Когда сели все за стол, уставленный яствами, боярин продолжал:
— Уж нацелилось татарское копье в грудь батюшкину, но тут пробился к нему молодой русский жилец по имени Борис Яковлевич Татищев, из полка Трубецкого. Разрубил татарское копье саблею пополам и многих врагов побил, но и самого его связали и вместе с батюшкой свезли в Крым, в Бахчисарай, где ставка ханская. После допроса бросили Бориса Татищева в подвал крепости Чуфут-Кале, пробовал он бежать, но пойман был и казнен в том же году. А батюшку допрашивал сам хан татарский Ислям-Гирей. Составили тогда татары посланье царю, мол, отпустим воеводу Шереметева, только верните нам Казань и Астрахань, дали батюшке подписать, но Василий Борисович бросил бумагу прочь. И потом двадцать один год томился в крепости Чуфут-Кале, что в Бахчисарае. Выкупили его мы слепым и больным, но не сломленным. — Петр Васильевич перекрестился, гости — вслед за ним. — И приезжал хоронить батюшку отец Бориса Татищева, Яков Иванович, что был воронежским воеводою. Да… Служили и псковские Татищевы под Витебском при дяде моем Василье Петровиче, храбрые воины. Так доложите, зачем пожаловали ко мне. Ведь в Уборах я редкий гость, кабы не храм строить, так и не приехал бы сюда. — Боярин повернулся к Артемону как к старшему.

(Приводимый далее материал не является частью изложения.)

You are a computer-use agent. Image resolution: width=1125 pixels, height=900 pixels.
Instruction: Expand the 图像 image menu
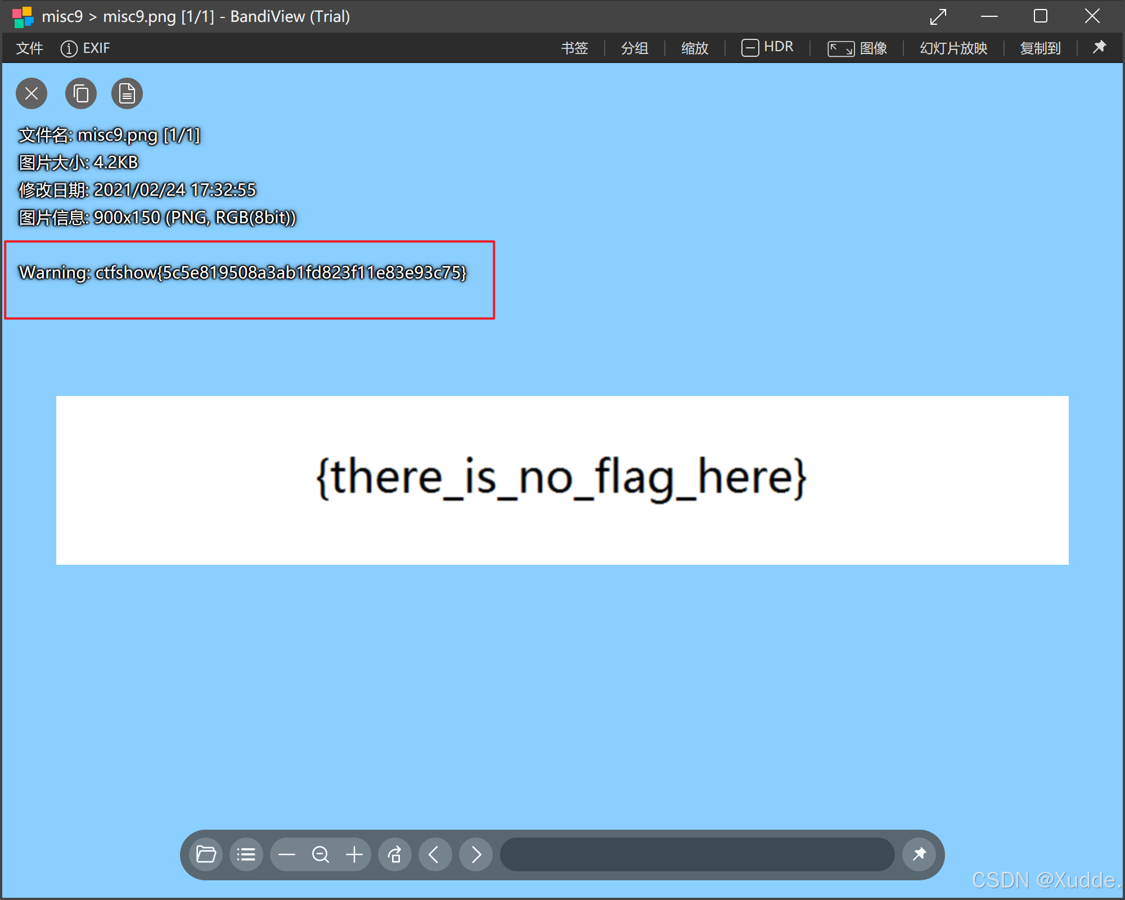(x=857, y=48)
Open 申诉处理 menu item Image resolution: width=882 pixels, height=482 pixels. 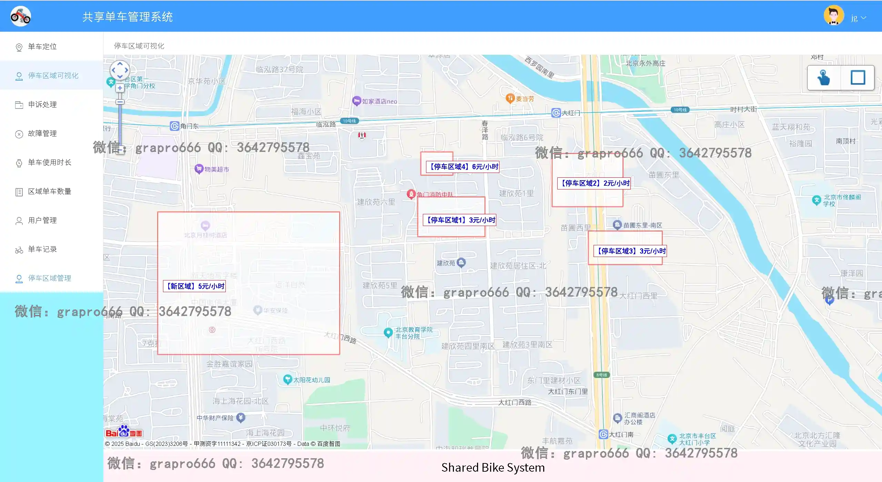point(42,104)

— Сорок дней, как преставилась государыня всея Руси Наталья Кирилловна. Потому обед будет в Измайлове, званы все бояре московские.
— Ведаю: правит отныне полновластно государь Петр. А мужеска особа на престоле России ох как надобна. Я ведь помню, как царские потешные набирались, и мои мастеровые мужики подались тогда в Преображенское. А ныне: полк Бутырский, полк Семеновский и Преображенский — эти два теперь лейб-гвардейскими поведено называть, Лефортов полк… Сам Петр Алексеевич нынче себя показал командиром в Кожуховском походе — искусно бились две русские армии, не по старинке, как во времена боярина Василья Голицына. Только с голоду мерли в Крымских степях, числом брали, а искусство армейское молодой наш государь первым развивать начал. Бог даст, и наследника Алексея Петровича государь вырастит столь же преданным отечеству. Как здоровье наследника, господа? Что матушка царевича, царица Евдокия Ларионовна?